GlaxoSmithKline (GSK) has been known to have some of the strictest pay rules in the pharmaceutical industry, due at least in part to its efforts to improve ethics and transparency at the company. Recently, however, the company announced that it was going to start to loosen up some of those rules.
The first piece of loosening the rules will allow specialty salespeople to higher paychecks by allowing the 25% variable percentage of specialty sales reps’ pay to increase based on prescription sales generated instead of the current combination of group sales, scientific knowledge, and healthcare provider satisfaction. The other 75% of representative pay is fixed and the 25% variable pay will remain capped for all GSK sales force members, though the maximum variable pay will be increased for individual sales representatives working on Specialty Care.
This change impacts sales representatives in the oncology department, GSK’s HIV unit ViiV Healthcare, and those who focus on Benlysta (a lupus drug) and Nucala (drug for severe asthma). GSK notes that these divisions are in the best position for this change because of the level of complexity around treatments, healthcare systems, and sub-populations of patients in specialty care, as well as the volume and pace of scientific news.
Sales representatives from the primary care and vaccine divisions variable 25% of pay will stay related to sales team goals but will be based on the performance of smaller groups of representatives.
GSK notes that the change is necessary to keep competitive with other drug makers that compensate based on sales and helps to ensure that “GSK is more closely aligned to other pharmaceutical company incentive schemes” while helping it overall remain “more conservative in pharma primary care and vaccines.”
Along with the changes, GSK will implement a comprehensive training, control and monitoring framework to ensure the new policy is fully aligned with GSK’s values-based approach to HCP engagement and is in full compliance with laws and policies. All participants will be required to complete new ethics and values-led behavior training, with twice-yearly certification. Additional controls will include active monitoring of sales data and spot checks to detect signs of potential abuse, and an internal audit of how the new program is being rolled-out.
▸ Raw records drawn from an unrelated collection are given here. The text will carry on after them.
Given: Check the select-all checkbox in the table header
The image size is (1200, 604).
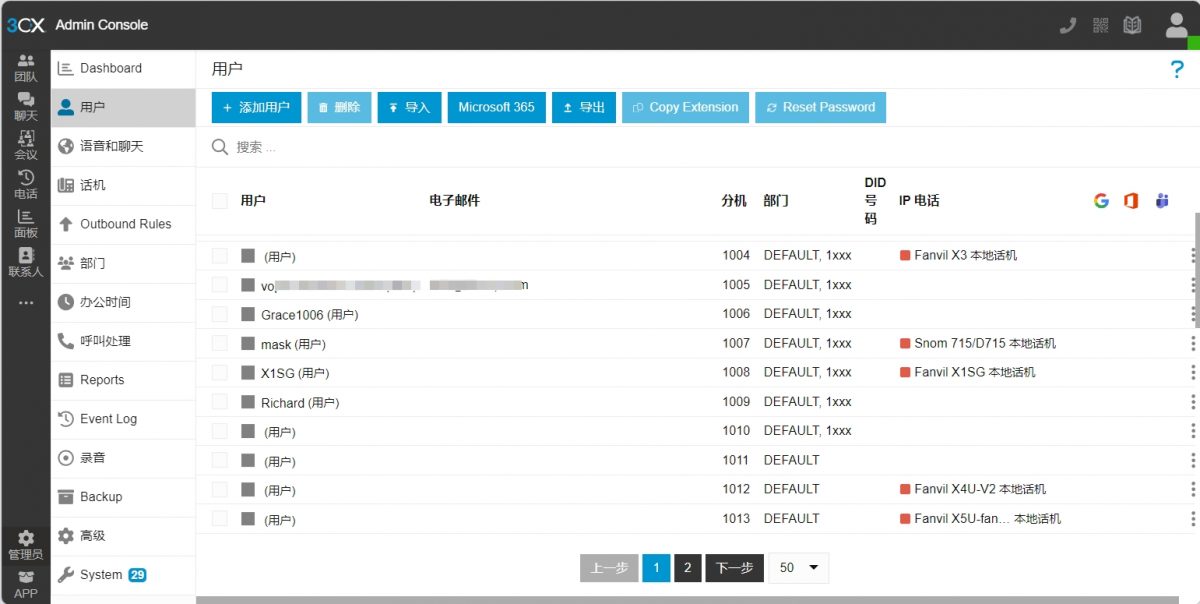Looking at the screenshot, I should (218, 200).
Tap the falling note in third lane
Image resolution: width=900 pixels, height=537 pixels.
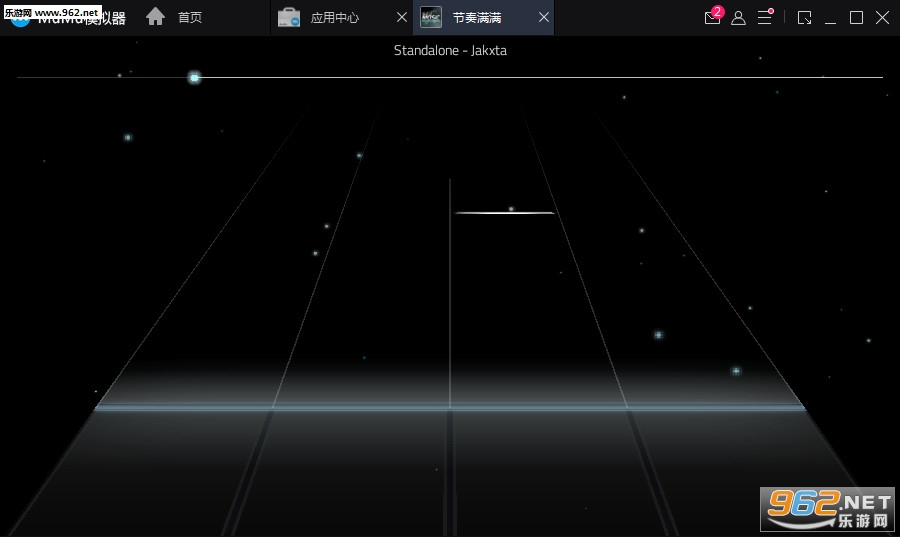tap(505, 212)
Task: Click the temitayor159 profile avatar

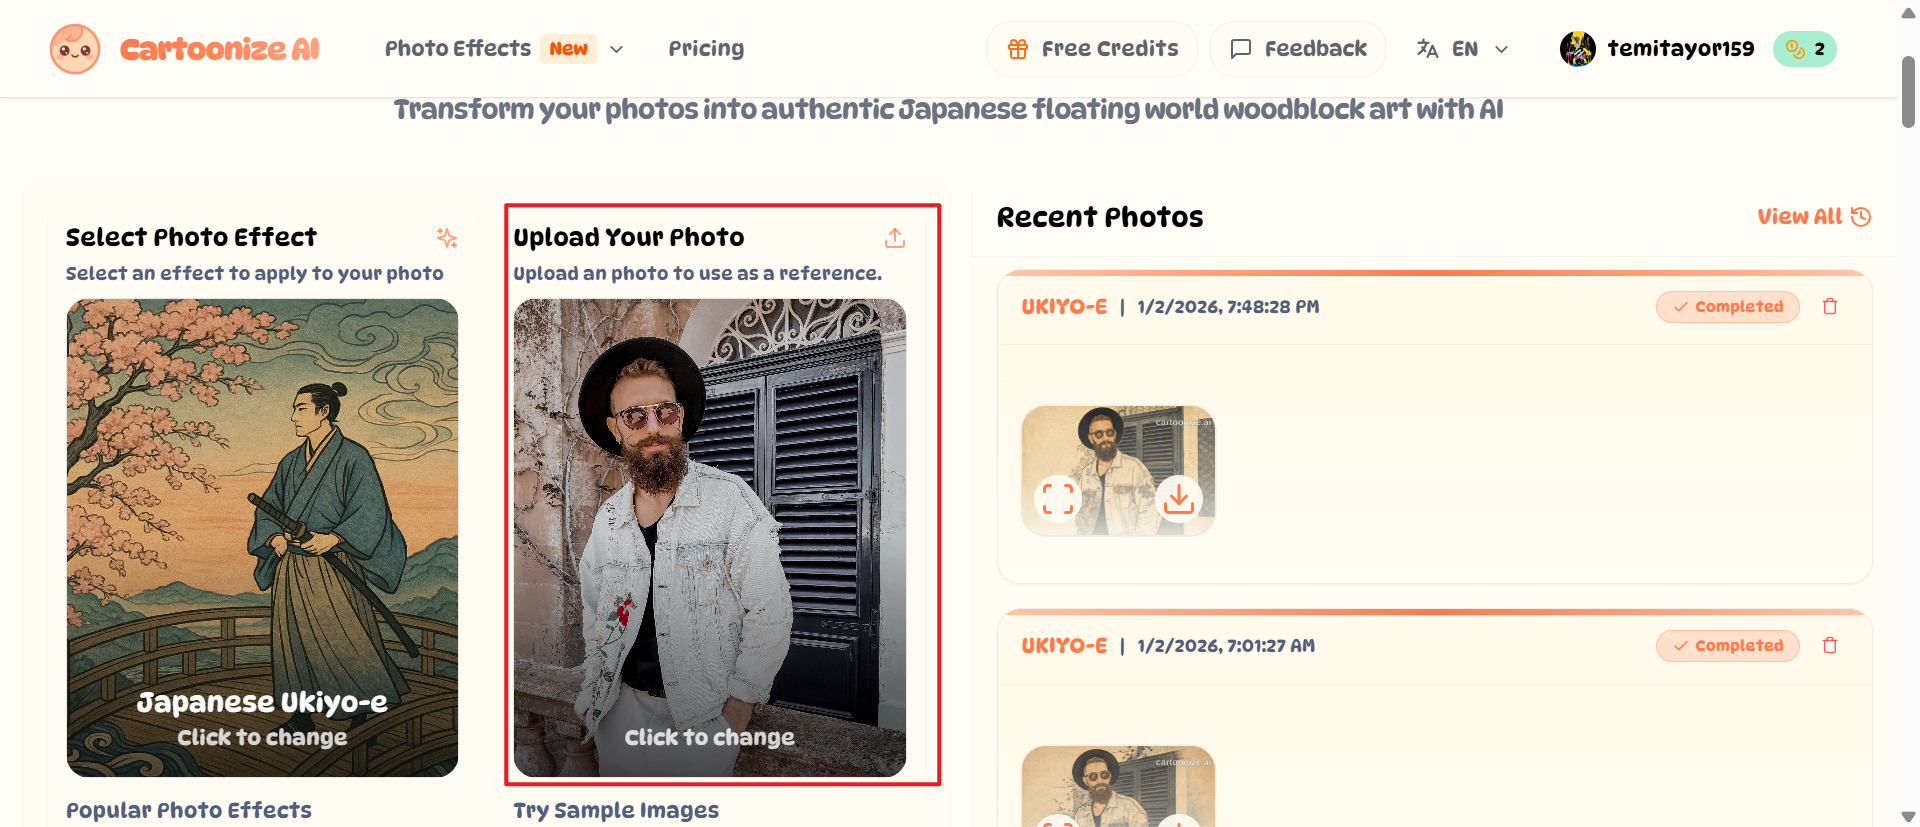Action: 1578,49
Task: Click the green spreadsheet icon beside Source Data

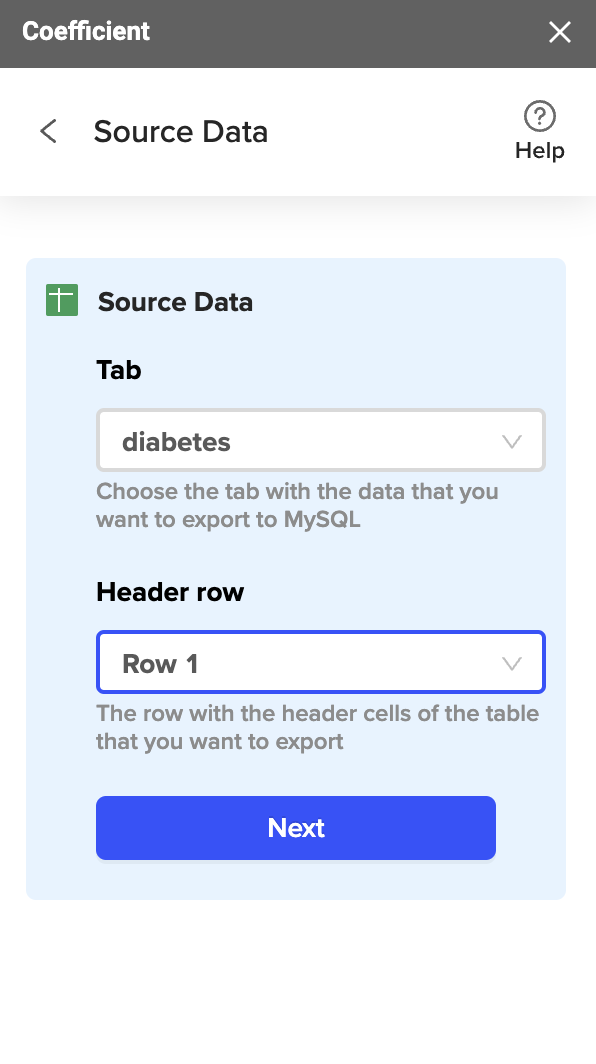Action: 61,300
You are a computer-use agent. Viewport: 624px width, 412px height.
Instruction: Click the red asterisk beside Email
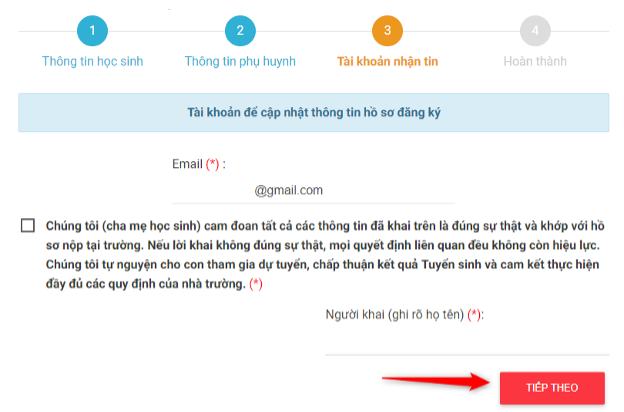[213, 164]
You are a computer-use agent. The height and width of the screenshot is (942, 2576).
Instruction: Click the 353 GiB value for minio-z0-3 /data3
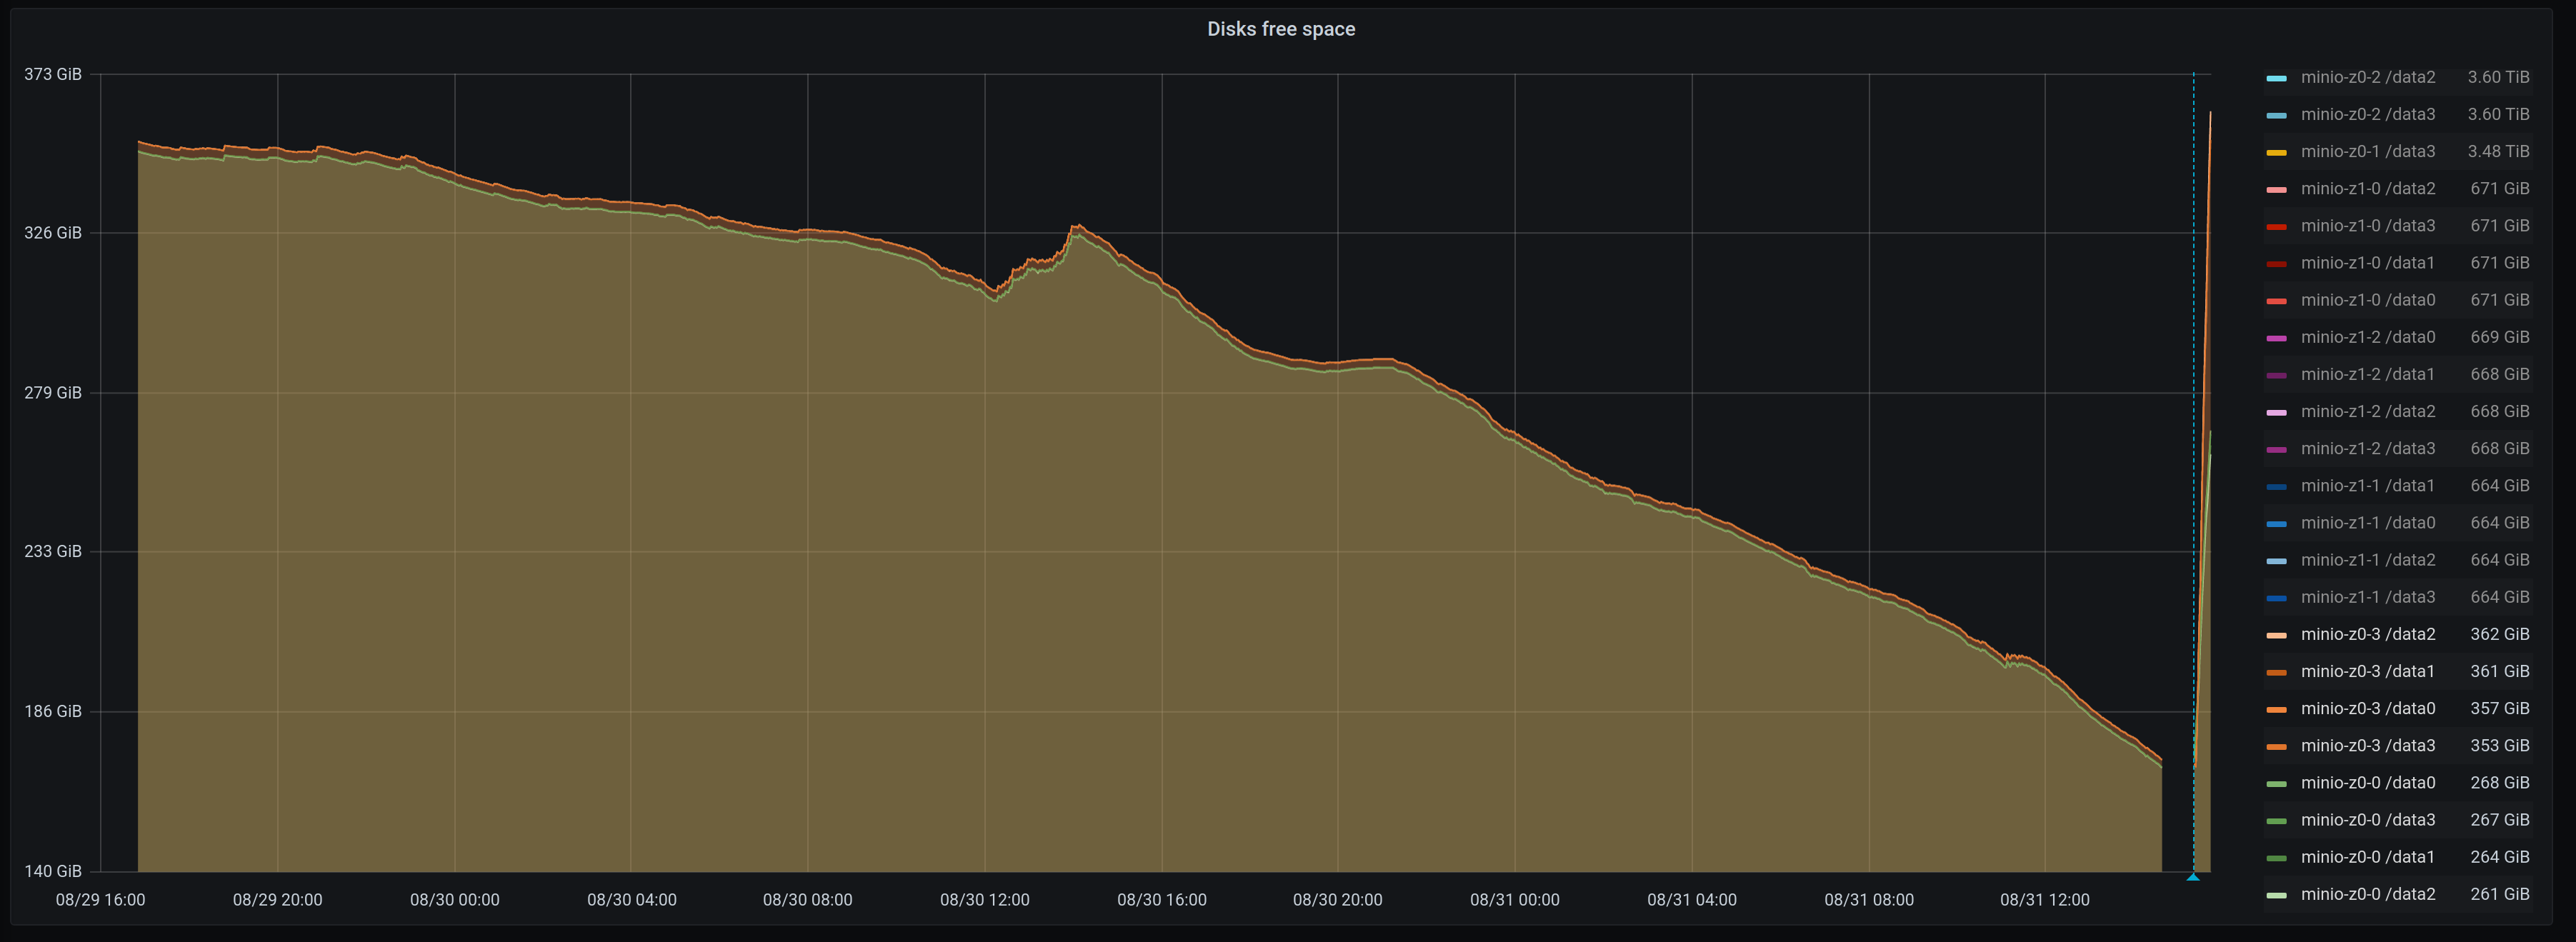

The changes will start in July for representatives in the United States, the United Kingdom, and Canada, but have the potential to become global after January 2020. It is possible that eventually, one-fifth of the company’s global sales force will be paid, at least partly, based on individual sales-based measures.
GSK notes that this change does not mean the ethics of the company have become looser, as the new policy includes a “zero-tolerance approach for any employee that acts against GSK’s values or infringes the policy, with a focus on off-label promotion and/or inappropriate transfer of value” and the new variable pay is only available to reps who meet “specific training and behavior-related thresholds for ethical conduct.”